La complète victoire des puissances de l'Axe devenant improbable dès l'automne 1942, le gouvernement espagnol entreprend des tentatives de rapprochement avec l'Angleterre comme les États-Unis, rappelant par échelons la division bleue, entrouvrant ses prisons politiques, traitant moins durement les jeunes Français passant par les Pyrénées dans l'intention de rejoindre les Forces libres d'Afrique du Nord. Néanmoins, à la capitulation sans conditions de l'Allemagne nazie, l'Espagne franquiste se trouve en fâcheuse posture sur le plan international.

L'Union Soviétique et ses satellites, mais aussi la France, lui sont violemment hostiles ; le Gouvernement Provisoire de la République française du Général de Gaulle comprend des communistes et c'est en France que se trouve la majorité des réfugiés politiques qui ne laissent pas d'exercer une grosse influence, le gouvernement en exil, installé à Mexico, ne tardant pas à s'installer à Paris.

L'Espagne, contrainte d'abandonner Tanger, n'est pas admise au sein de l'Organisation des Nations Unies devant laquelle elle est mise en accusation ; des débats confus ne sort, en décembre 1946, qu'une recommandation de rupture de relations diplomatiques avec Madrid ; si timide qu'elle soit, cette ingérence blesse l'orgueil espagnol mais sert le régime franquiste.

Celui-ci tend à se normaliser ; une ébauche de Constitution donne naissance à un système à base de Cortès, dotées d'attributions consultatives ; une amnistie permet le retour de nombreux émigrés et une forme de parti unique, el movimiento, est fondé.

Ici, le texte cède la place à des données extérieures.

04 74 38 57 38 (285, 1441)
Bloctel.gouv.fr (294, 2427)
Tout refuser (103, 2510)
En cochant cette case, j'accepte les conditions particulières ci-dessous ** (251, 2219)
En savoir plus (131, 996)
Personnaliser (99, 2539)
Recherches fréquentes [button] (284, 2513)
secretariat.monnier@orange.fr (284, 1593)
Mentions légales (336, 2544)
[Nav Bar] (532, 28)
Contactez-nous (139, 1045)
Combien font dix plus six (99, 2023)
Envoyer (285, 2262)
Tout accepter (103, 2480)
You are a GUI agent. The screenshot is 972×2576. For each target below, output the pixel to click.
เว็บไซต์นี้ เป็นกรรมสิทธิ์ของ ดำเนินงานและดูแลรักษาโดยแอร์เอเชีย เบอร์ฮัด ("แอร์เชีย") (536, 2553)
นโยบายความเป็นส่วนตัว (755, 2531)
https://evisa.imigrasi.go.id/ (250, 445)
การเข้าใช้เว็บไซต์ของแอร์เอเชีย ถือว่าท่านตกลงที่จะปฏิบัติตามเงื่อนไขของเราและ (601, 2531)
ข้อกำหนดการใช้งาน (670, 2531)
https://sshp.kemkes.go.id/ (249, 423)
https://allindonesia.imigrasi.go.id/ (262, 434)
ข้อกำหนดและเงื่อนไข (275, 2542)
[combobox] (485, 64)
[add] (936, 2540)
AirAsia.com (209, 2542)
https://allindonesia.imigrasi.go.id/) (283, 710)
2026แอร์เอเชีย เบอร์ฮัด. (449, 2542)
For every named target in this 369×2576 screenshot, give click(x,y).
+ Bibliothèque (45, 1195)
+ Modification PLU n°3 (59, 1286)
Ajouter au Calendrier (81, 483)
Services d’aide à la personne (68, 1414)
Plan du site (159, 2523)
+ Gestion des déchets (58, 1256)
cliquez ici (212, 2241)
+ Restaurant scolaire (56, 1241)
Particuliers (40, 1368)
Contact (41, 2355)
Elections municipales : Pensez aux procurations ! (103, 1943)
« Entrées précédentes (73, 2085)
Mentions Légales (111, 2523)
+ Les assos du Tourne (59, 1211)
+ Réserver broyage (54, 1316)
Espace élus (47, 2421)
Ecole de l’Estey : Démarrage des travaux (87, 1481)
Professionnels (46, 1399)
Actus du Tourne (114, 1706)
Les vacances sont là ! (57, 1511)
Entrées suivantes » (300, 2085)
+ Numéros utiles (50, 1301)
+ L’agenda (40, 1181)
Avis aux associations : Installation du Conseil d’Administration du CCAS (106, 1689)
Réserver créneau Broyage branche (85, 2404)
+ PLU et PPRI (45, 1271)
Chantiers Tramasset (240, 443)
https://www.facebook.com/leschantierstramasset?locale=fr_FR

L'Espagne ne sort de son isolement diplomatique qu'au moment de la tension entre les Alliés occidentaux & l'Union Soviétique ; sa position géographique est telle qu'elle ne peut être ignorée dans un plan de défense du monde libre ; et cette "noche negra" prend réellement fin lorsque, par un accord conclu le 26 septembre 1953 avec les États-Unis, en contrepartie d'un droit d'installation des bases militaires sur son territoire, elle obtient une garantie formelle de sécurité ainsi que de très larges crédits, les uns remboursables, les autres à fonds perdus ; cette accord est reconduit le 26 septembre 1963, l'Espagne devenant alors associée au système de défense de l'OTAN.